I never had the clearest of ideas how Rick S. ought to be involved in this initiative but being associated with someone of his reputation and intellectual horsepower seemed like a good idea. For his part, Rick S. seemed happy to meet every 10 days or so and be brought up to speed while he mulled his options. He was, after all a real estate developer and this was a real estate oriented endeavor. My long time partner, Mark - who had by now gotten on board this train was consistently wary of Rick S. as he wasn't sure enough of his motives to suit him. I suppose down deep, I was still resisting the notion of going out on our own without the financial backing of some institution or at least and institutionally sized individual. I had enough cash to keep body and soul together for 6 months, I estimated and I had not, as of yet committed myself financially to this wholeheartedly. The cold hard truth was, it was approaching Thanksgiving, we'd been at it virtually full time for 60 days now and I still couldn't see how I or any of the rest of us was going to get paid.

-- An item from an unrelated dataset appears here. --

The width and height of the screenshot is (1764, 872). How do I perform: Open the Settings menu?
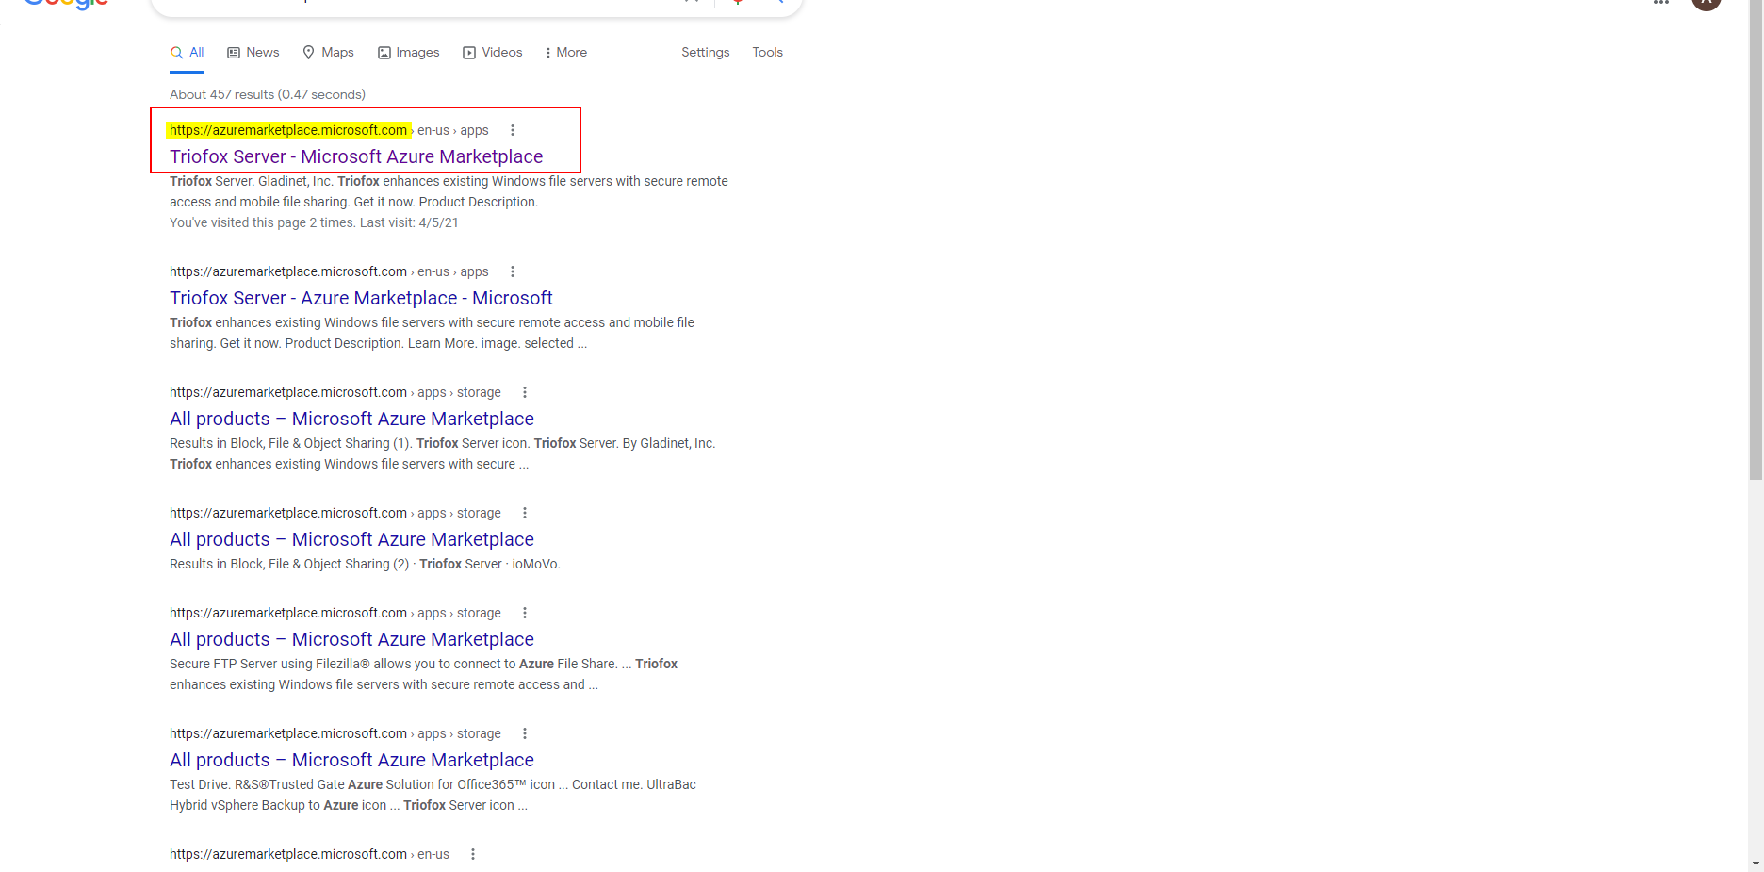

Dallas , Mark and I were meeting at least once a week at a Starbucks on Lake Lanier, as that was roughly central for each of us. When I met Dallas, he was considering buying a 100 stall barn in Acworth, Georgia due north of Atlanta. Part of my first impressions were formed in the enormity of a barn that size. having little frame of reference in the equestrian world, I'll just say that one could easily park a 747 Jumbo jet in it! Well, as that purchase had fallen through and Chuck's admonishment to look for a failed subdivision instead of a farm, we began to ponder our land options toward the lake and closer to Atlanta's equestrian heart, an area call Birmingham Highway, in Alpharetta. In another of what seemed like Providential intrusions, one day I was wandering back from our Starbucks, looking for a scenic route back to town and I stumbled onto Birmingham Highway. As I had time on my hands, I drove north until I came to The Canton Highway (Ga. 20) and randomly turned toward home. In just a minute or two I came over a hill and there stood "Belmont Downs." Truth is stranger than fiction.
4 years ago, I was with a bank client who was trying to market a development called Belmont Downs. I remember it because my hometown was Belmont, NC. Here it was right in front of me and it was beautiful. There was about 2000 feet of frontage on Canton Highway that was lined with 4 rail, black creosote fencing, just like the modern farms in Kentucky are fenced. behind the fence was 30 acres of bluegrass and then a sweep of pine trees that ran over the hill and out of sight. The gate of the now derelict subdivision was locked but a faded sign had the developers name and phone number. Believing that I might just have found, or been pushed toward the exact site we needed, I called the number and got the developer, Tim Rice on the phone and made an appointment for Dallas, mark and me to see the property.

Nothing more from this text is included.